FORT NELSON (KTUU) Marl Brown, 85, first drove up the Alaska Highway in 1957, while serving as a mechanic in the Canadian Army.
Since the day he arrived, Brown says he saw pieces of history from the Alaska Highway and Fort Nelson being thrown away and destroyed. As a result, in 1987, he opened up the Fort Nelson Heritage Museum, in an effort to hang on to history.
"Today is a throw away society," said Brown. "I don't think that's right. I think we should be saving some of the past."
After 30 years of collecting, Brown has more vehicles than he can count.
"I guess I was bit with the old car bug," Brown said. "The oldest car we have is a 1908 Buick Model 10."
In 2008, when the car turned 100, he along with his wife and a friend drove 582 miles to Whitehorse. It took them three days of driving in each direction.
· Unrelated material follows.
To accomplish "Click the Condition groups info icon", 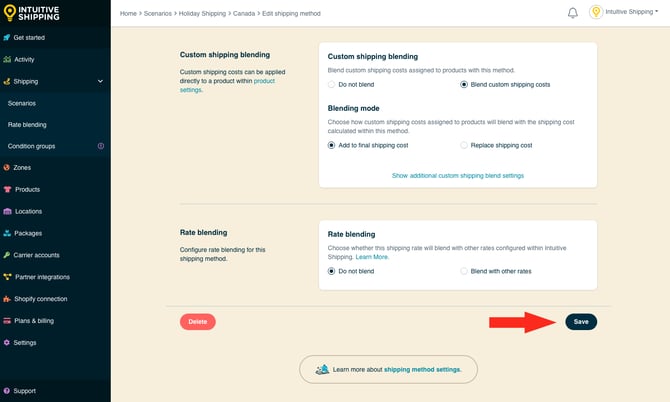I will click(x=100, y=146).
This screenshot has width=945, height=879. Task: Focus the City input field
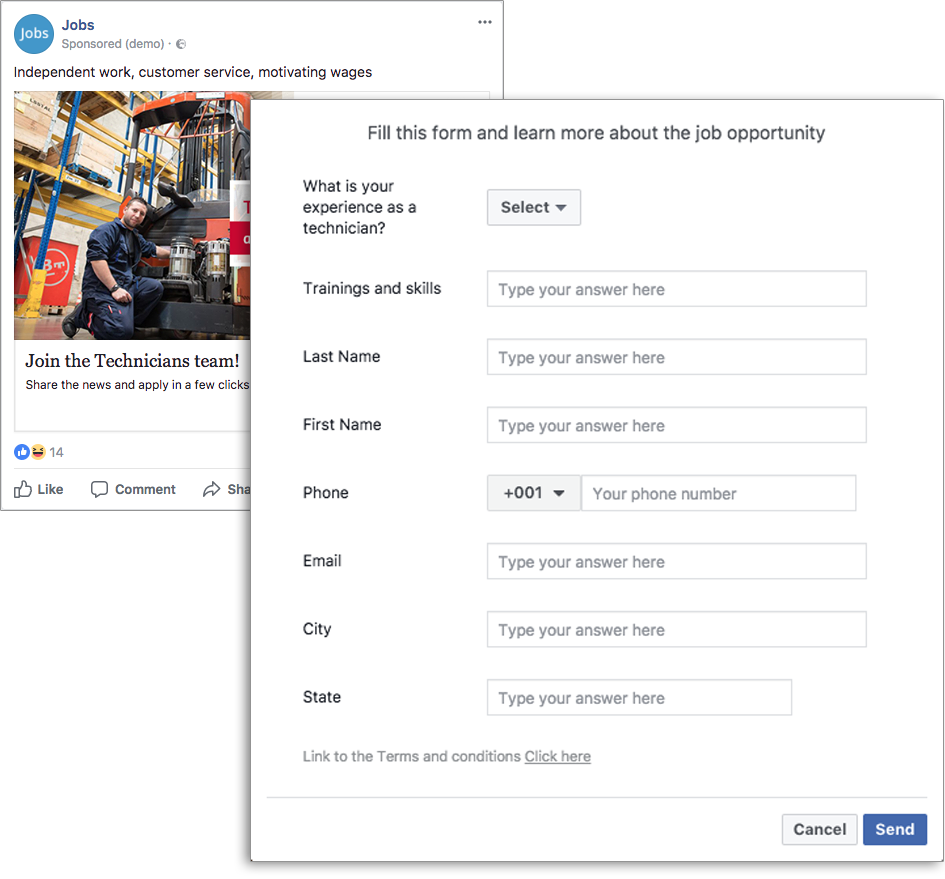[676, 629]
Brown says taking it slow on the Alaska Highway is the only way to appreciate its beauty.
"When we drove that old 1908 Buick, I was amazed to how much that that you see driving at 25 mph," Brown said. "With a normal car you're driving 50 mph, and you miss 90% of it, so slow down."
In addition to countless cars, trucks and machinery, the Fort Watson Heritage Center boasts pioneer artifacts and historical buildings, which includes old cabins, the Hudson Bay Trading Post, and the Fort Nelson Post Office. There's also has a tribute to the men who built the Alaska Highway in 1942.